I woke up Christmas morning - yesterday - with a very strange sensation. It was like I was home from vacation, only I didn't remember the vacation.
I didn't say anything to Bill but I only remembered bits and pieces of the night before. I didn't remember the day before at all, until we later talked a little about it and he reminded me of things I'd done.
I hadn't remembered going to see my therapist, nor what we talked about until Bill reminded me. I hadn't remembered the cooking or going to the store, wrapping the presents or putting them under the tree.
I remembered little, and it was so embarrassing and unnerving.
Too much stress.
It made Christmas a difficult day...I was unable to find my balance.
Christmas night, I fell asleep and dreamed of Gary again. I was underwater and he was doing something the equivalent of playing a video game, with me as one of the characters in the game.
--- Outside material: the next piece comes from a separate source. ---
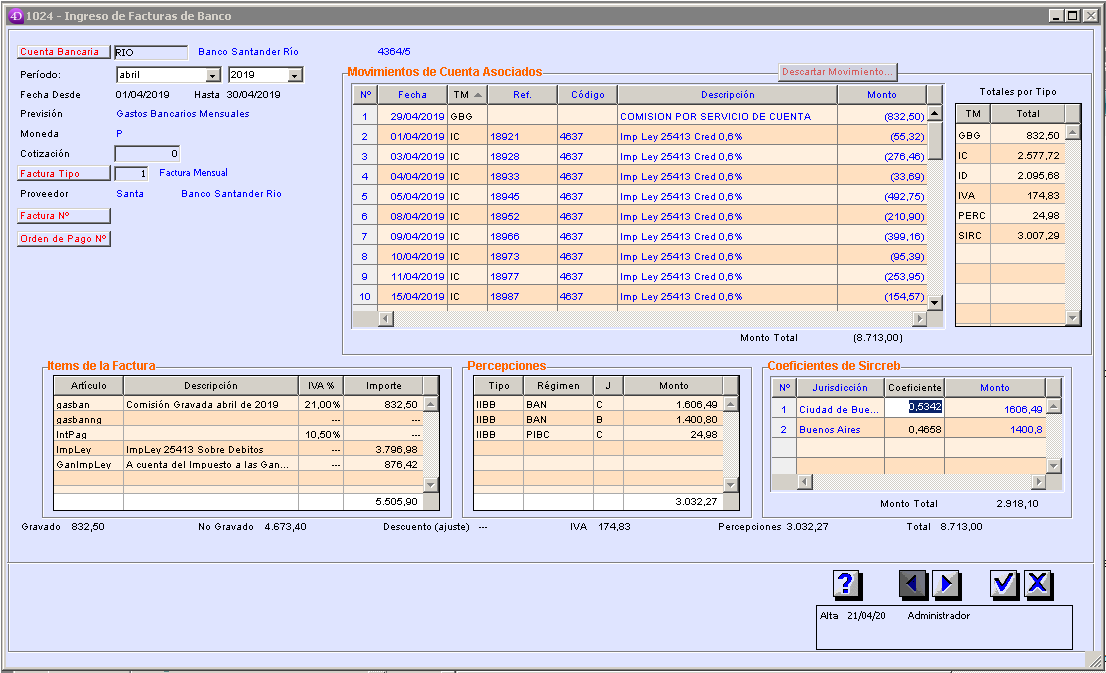Open the month dropdown showing abril
1106x673 pixels.
pyautogui.click(x=212, y=75)
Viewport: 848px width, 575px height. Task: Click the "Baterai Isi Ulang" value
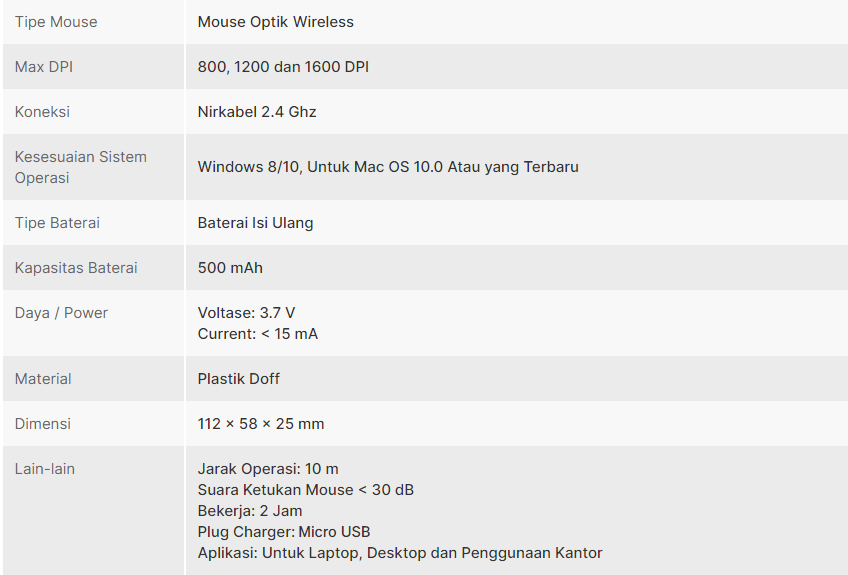pyautogui.click(x=255, y=223)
I no longer want to dream about him. Why would I? I don't think of him during my waking hours. Or, rarely.
I thought of a few old "friends" Christmas Day - wondered how they were doing - and got a Merry Christmas text message from one of them. I did not recognize the number so I responded in kind, and asked who it was. She told me. I didn't answer.
Duct tape girl. Yeah, thanks for the holiday greetings. Like many, perhaps Christmas is the only time you're compassionate.
Whatever....guess I'm just being pessimistic. Christmas has been difficult.
Eased a lot by dinner last night and good company.
Too much stress right now. I am afraid.